AdWords ad testing: Simpson’s paradox and aggregating stats

Typically with A/B ad testing it is necessary to aggregate statistics across ad groups in order to come up with statistically significant conclusions. Unfortunately, when doing this, if your ads are not being displayed evenly, you can run into Simpson’s Paradox.

According to Wikipedia, Simpson’s Paradox is “a paradox in which a trend that appears in different groups of data disappears when these groups are combined, and the reverse trend appears for the aggregate data.” Simply put, when you combine data for ad groups, you may draw the opposite conclusion than you should, picking poorer performing ads over better performing ads.
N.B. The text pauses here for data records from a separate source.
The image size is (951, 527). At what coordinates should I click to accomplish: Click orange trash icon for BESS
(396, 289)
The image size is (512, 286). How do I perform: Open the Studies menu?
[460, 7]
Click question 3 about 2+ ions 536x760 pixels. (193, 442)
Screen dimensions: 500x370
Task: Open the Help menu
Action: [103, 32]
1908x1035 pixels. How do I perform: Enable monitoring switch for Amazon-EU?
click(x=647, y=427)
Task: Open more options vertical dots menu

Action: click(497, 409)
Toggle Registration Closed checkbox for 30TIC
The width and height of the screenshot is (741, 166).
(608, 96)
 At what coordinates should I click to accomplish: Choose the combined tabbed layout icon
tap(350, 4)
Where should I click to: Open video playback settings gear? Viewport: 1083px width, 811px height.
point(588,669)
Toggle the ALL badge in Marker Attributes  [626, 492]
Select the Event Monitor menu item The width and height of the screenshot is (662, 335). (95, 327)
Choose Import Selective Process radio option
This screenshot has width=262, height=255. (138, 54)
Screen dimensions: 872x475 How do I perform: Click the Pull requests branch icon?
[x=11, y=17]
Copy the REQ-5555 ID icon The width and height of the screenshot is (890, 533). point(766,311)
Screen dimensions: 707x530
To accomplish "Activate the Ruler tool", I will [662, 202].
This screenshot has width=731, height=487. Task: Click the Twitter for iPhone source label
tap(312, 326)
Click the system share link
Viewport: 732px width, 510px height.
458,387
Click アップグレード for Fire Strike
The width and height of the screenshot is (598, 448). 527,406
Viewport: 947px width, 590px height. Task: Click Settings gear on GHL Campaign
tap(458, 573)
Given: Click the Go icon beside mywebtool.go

As an example, say you are testing ads for greater clickthrough rates. You created two variations, with different description 1 lines, and have applied them to two different ad groups (four ads total). At the end of the test you aggregate data for the two variations to find a winner:

Aggregate Data

Impressions Clicks CTR
Ad1 10,600 125 1.18%
Ad2 7,500 125 1.67%
From this data, you’d conclude that Ad2 is the winning ad because it has the best CTR. But say you decide to look at individual statistics by ad group:

Ad Group 1 data

Impressions Clicks CTR
Ad1 600 25 4.20%
Ad2 2,500 100 4.00%
Ad Group 2 data

Impressions Clicks CTR
Ad1 10,000 100 1.00%
Ad2 5,000 25 0.50%
Now you see that Ad1 has the best CTR in both ad groups. Because Ad Group 2 tends to have lower CTRs and Ad1 gets displayed there much more, it has skewed your results. Ad2 is not the best ad even though it appears to be when you look at aggregate stats.

This is made-up data, so it’s important to consider whether it’s possible to actually see numbers like these inside of AdWords. Based on experience, you’d be most likely to see numbers like these with optimized ad serving turned on (“optimize for clicks” or “optimize for conversions”). Optimized ad serving distributes ads more frequently when they have greater CTRs; this is the case for Ad Group 2. It is also possible to see ads with greater CTRs distributed less by ad group if the data is not significant and occasionally if the better performing ad has such a different quality score that it gets distributed much more frequently for generalized queries. This would be the case for Ad Group 1. When optimized ad serving is turned on, aggregate statistics can be misleading in reporting.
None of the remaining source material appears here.